The unsustainable corporate and governmental extraction practices for agricultural and municipal use are part of the larger global emergency of climate change and is exacerbated by rising sea levels and droughts. With a steadily rising population, demand for fresh water in Florida is expected to increase at least 23% by 2035.
As demand increases, the underground supply will be further exploited and over-pumped, resulting in the overall depletion of our freshwater supply, the weakening of limestone leading to sinkholes, the release of dangerous pollutants into the atmosphere, and the deterioration of the Everglades and natural swamps that act as filtration systems for the water we drink.
The Florida Department of Environmental Protection, the main agency responsible for issuing groundwater pumping permits, is complicit with the further deterioration of Florida’s water. The FDEP continues to issue permits across the state despite research showing extensive flow reduction and ongoing groundwater pollution that far exceeds the current legal limits.
Evidence in Your Own Backyard
The ill-effects of aquifer extraction are being felt throughout the state of Florida, from the Everglades to the extensive spring networks of North Florida, all while consumption increases and any opportunities for recovery continue to wither. According to a 2020 study by the Florida Department of Environmental Protection (FDEP), if Florida does not drastically alter their drilling/pumping practices “...Existing sources of water will not adequately meet the reasonable-beneficial needs [of Floridians] for the next 20 years.” This means the lakes, springs, rivers, and any body of water in Florida’s massive aquatic ecosystem has been and will continue to be negatively impacted.
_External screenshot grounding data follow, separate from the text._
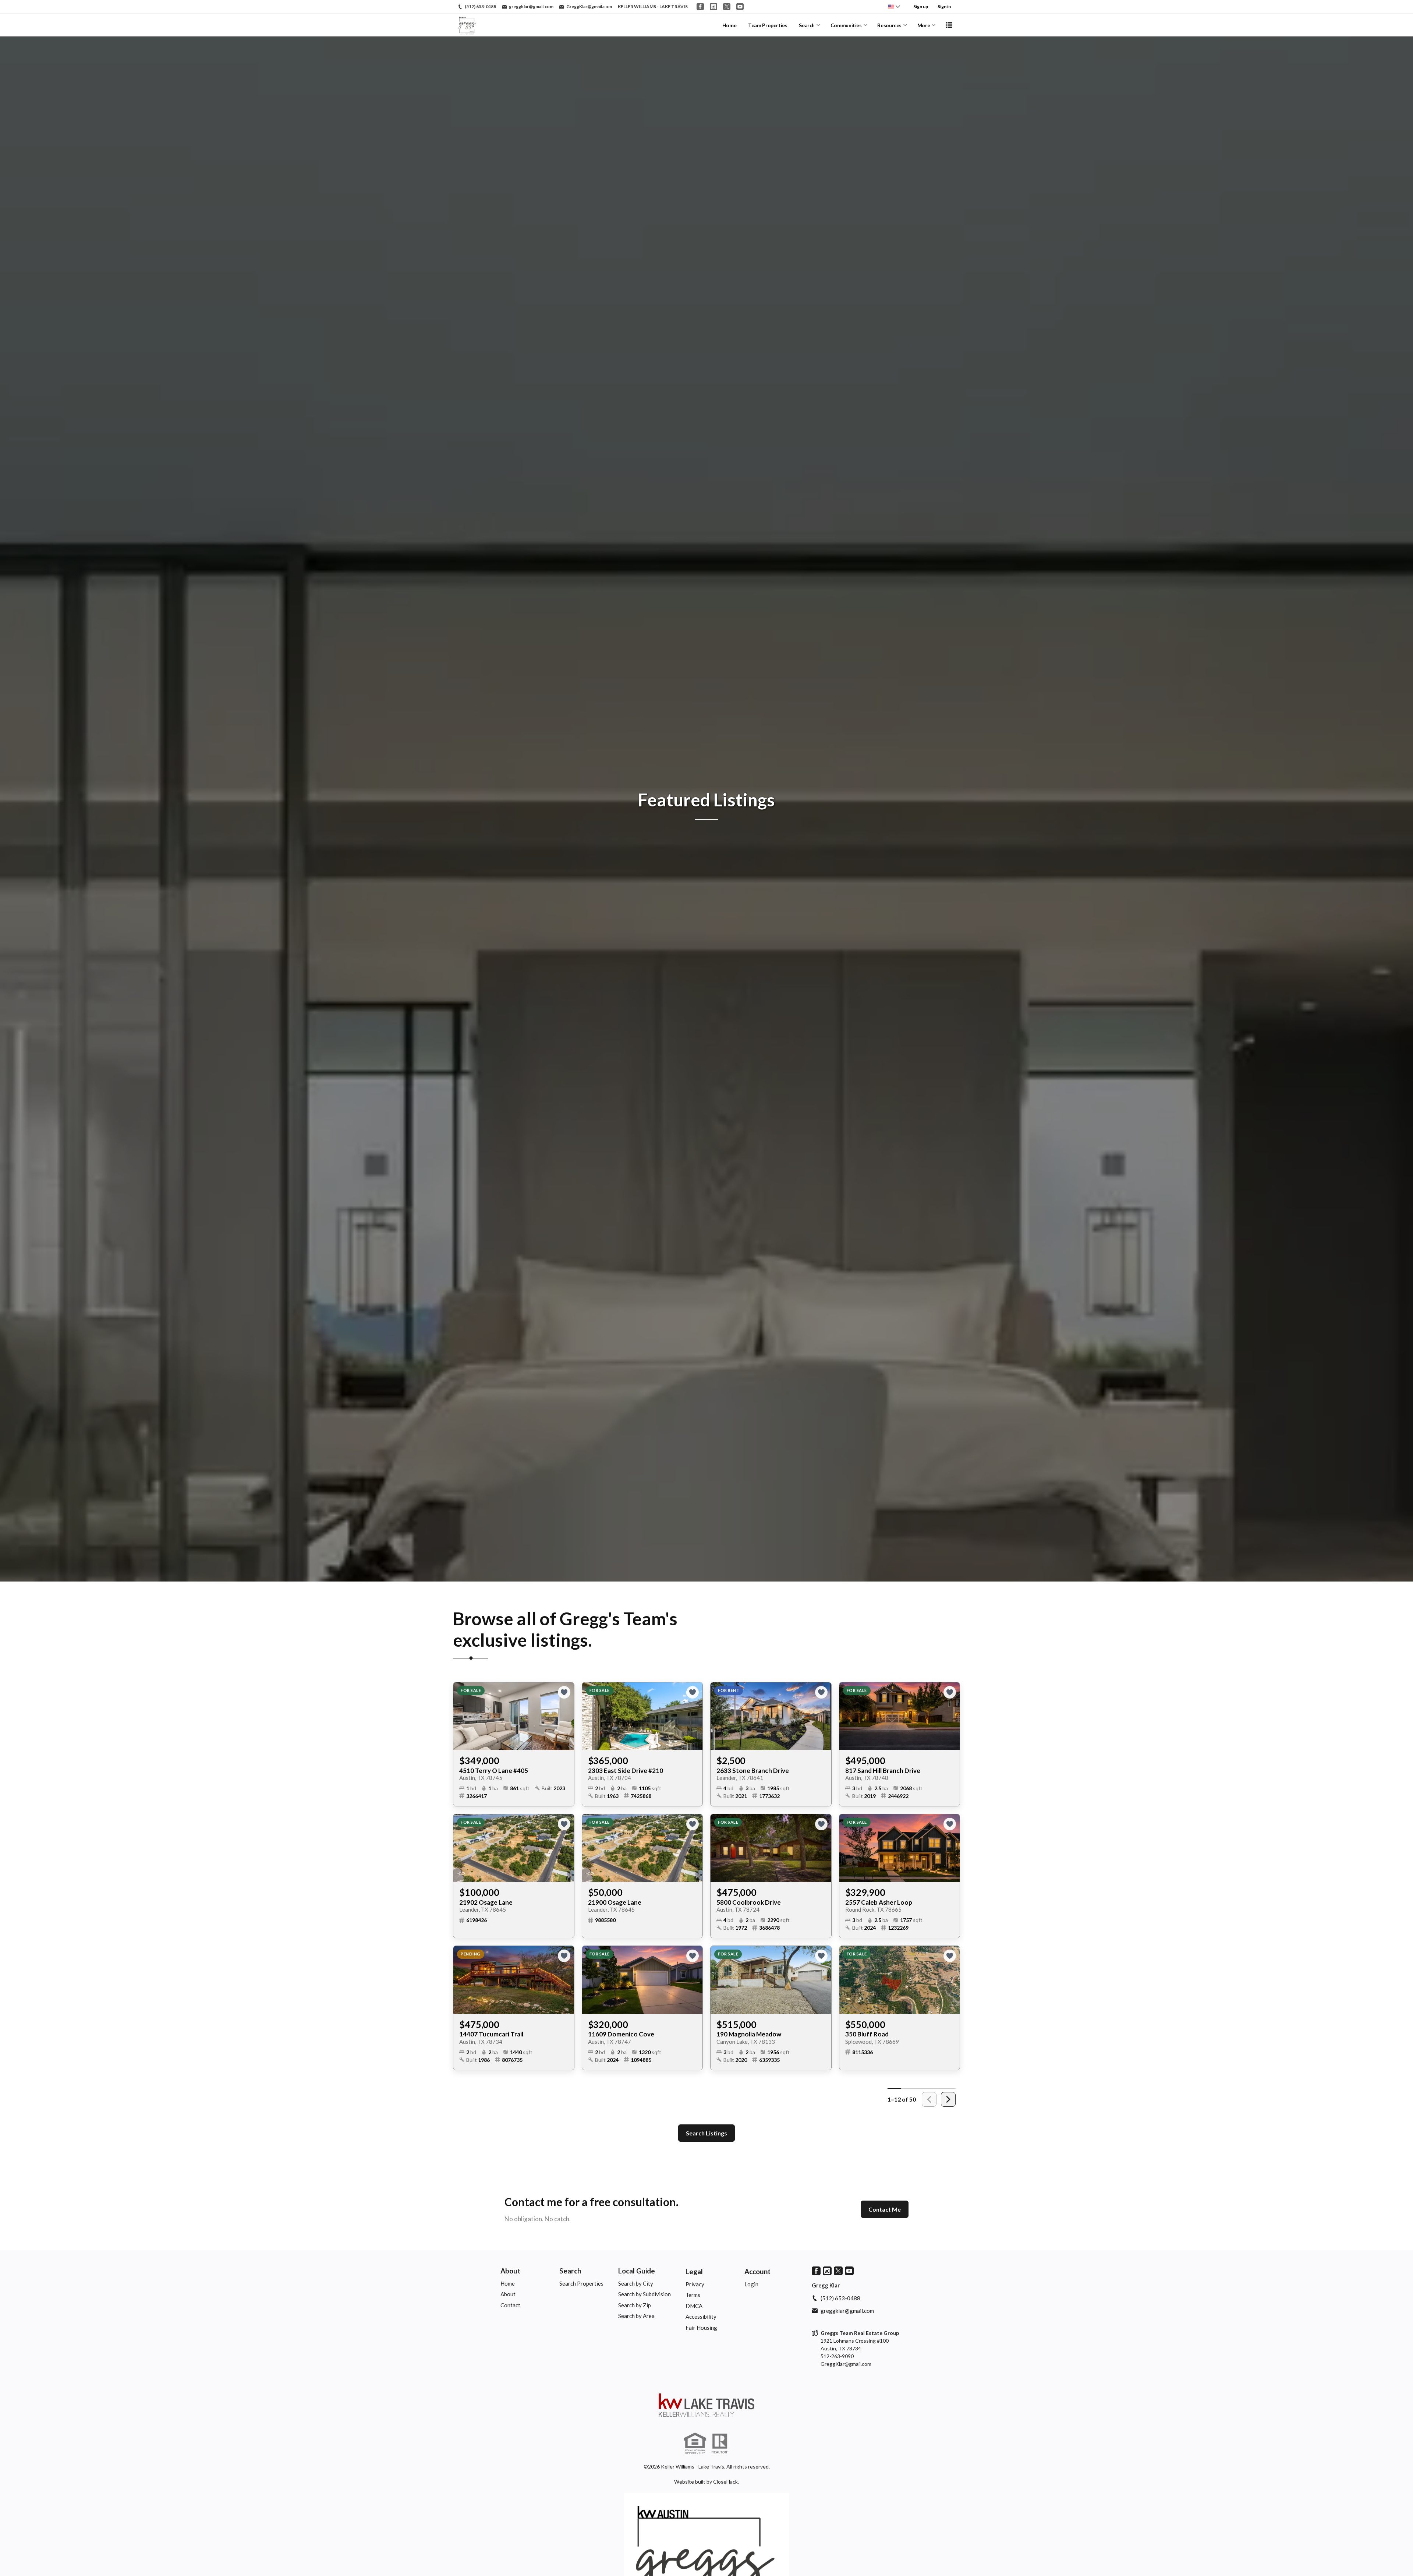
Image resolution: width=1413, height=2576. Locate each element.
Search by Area (636, 2315)
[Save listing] (564, 1692)
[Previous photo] (461, 1716)
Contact (510, 2305)
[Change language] (894, 6)
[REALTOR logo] (720, 2443)
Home (729, 25)
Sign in (944, 6)
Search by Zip (634, 2305)
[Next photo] (565, 1716)
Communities (846, 25)
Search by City (635, 2283)
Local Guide (636, 2270)
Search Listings (706, 2133)
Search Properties (581, 2283)
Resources (889, 25)
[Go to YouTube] (740, 6)
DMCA (694, 2306)
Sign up (920, 6)
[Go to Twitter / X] (726, 6)
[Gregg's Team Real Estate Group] (706, 2405)
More (923, 25)
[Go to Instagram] (713, 6)
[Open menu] (949, 25)
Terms (693, 2294)
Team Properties (767, 25)
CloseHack (725, 2481)
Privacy (695, 2284)
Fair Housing (701, 2327)
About (510, 2270)
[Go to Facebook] (700, 6)
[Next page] (948, 2099)
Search (807, 25)
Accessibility (701, 2316)
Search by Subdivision (644, 2294)
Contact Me (884, 2209)
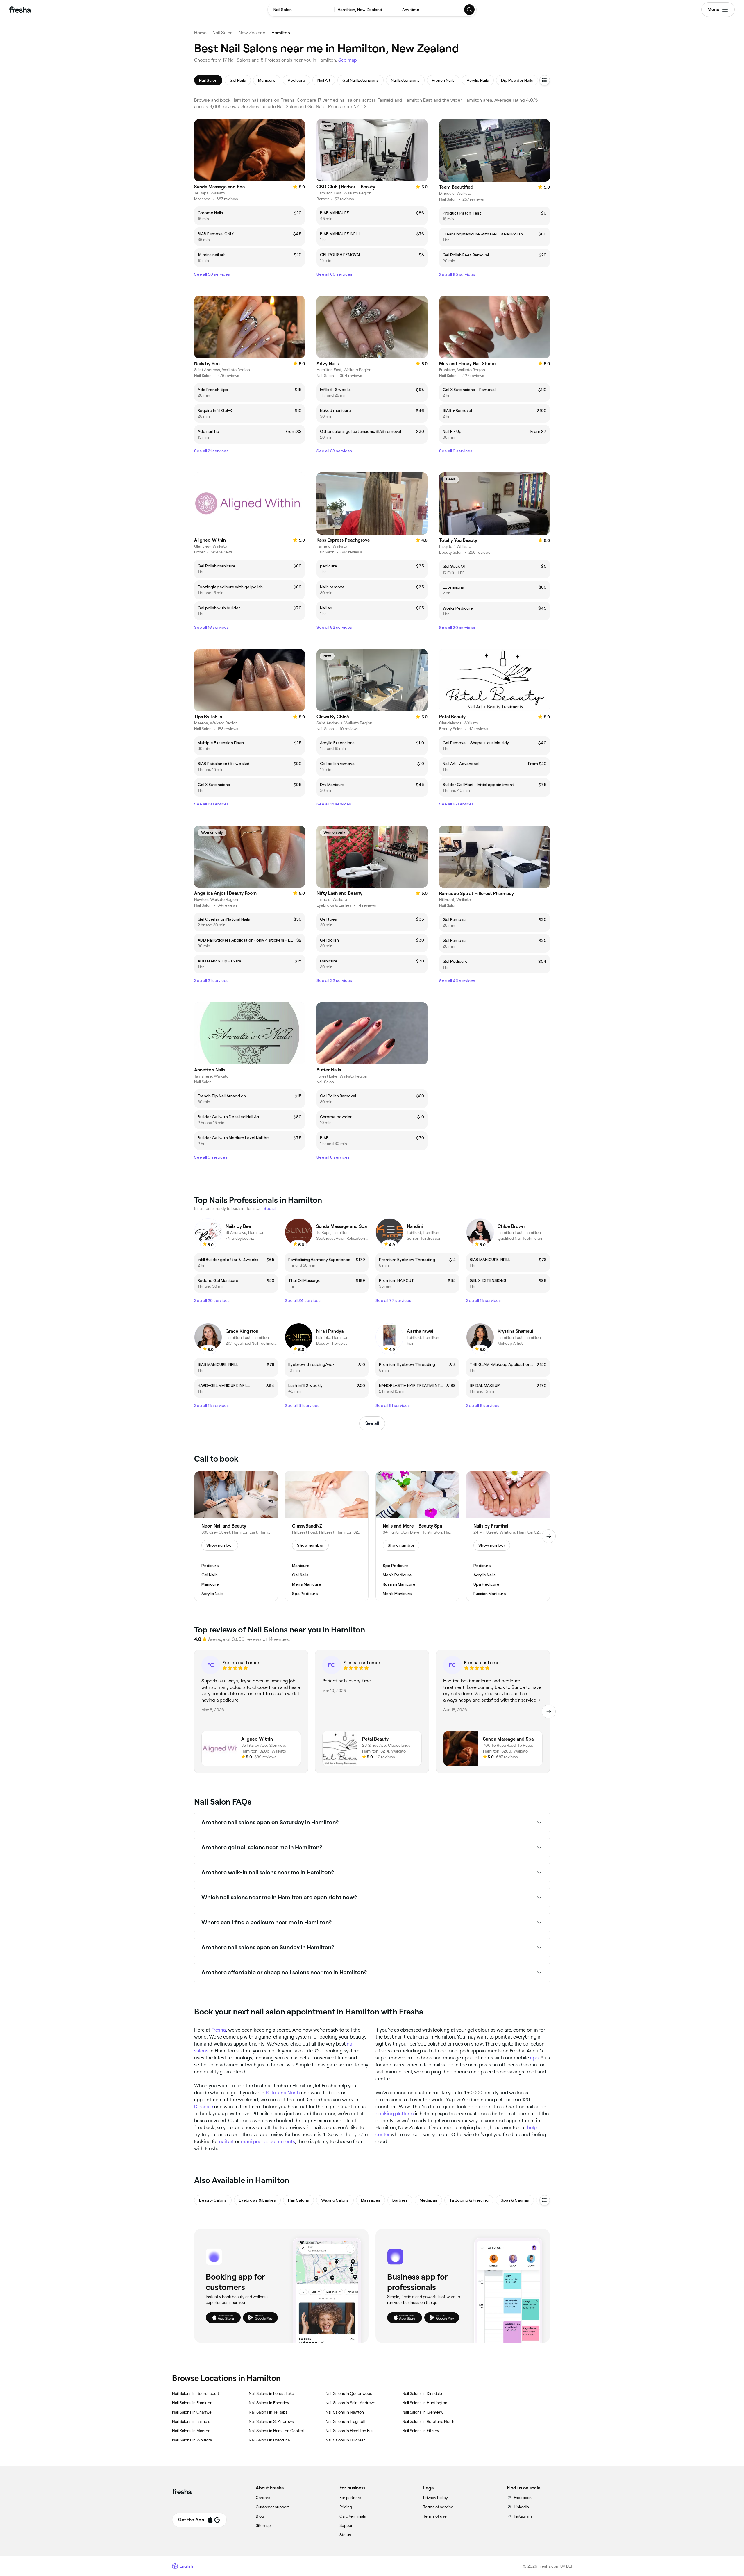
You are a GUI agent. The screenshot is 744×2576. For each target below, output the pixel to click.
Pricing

A water shortage is just one of many issues that will inevitably arise from the depletion of our natural aquifers. As water depletes, wells will need to be redrilled to accommodate the new water level. The costs of redrilling and longer pumps will reflect in rising prices for consumers. Contaminants from fracking, pesticides, and fertilizer runoff remain a constant issue in groundwater quality. Without access to clean drinking water, entire ecosystems will collapse. We have already seen the large-scale destruction of wildlife, trees, and fish spurred by contamination and groundwater pumping across the United States. According to a report published in Issues in Science and Technology, “Groundwater pumping has dried up or degraded 90 percent of Arizona’s desert streams, rivers, and riparian habitats.” If immediate action is not taken by our elected officials, Florida will undoubtedly suffer the same fate.
So, What Can We Do?!
We are in a Water Emergency
The Commissioner of Agriculture can use Florida Statute 570.07 to declare aquifer depletion/contamination an agricultural emergency, in which the Commissioner may “make, adopt, and promulgate rules and issue orders which will be effective during the term of the emergency.”[1 Through emergency powers, the Commissioner can strictly enforce any environmental regulations related to both surface and groundwater in their purview that have been ignored by the FDEP.
Additionally, the Commissioner will ensure that counties, special districts, municipalities, water management districts, and the FDEP adhere to FL statute 373.707, which mandates that these entities cooperate and work towards the development of an alternative.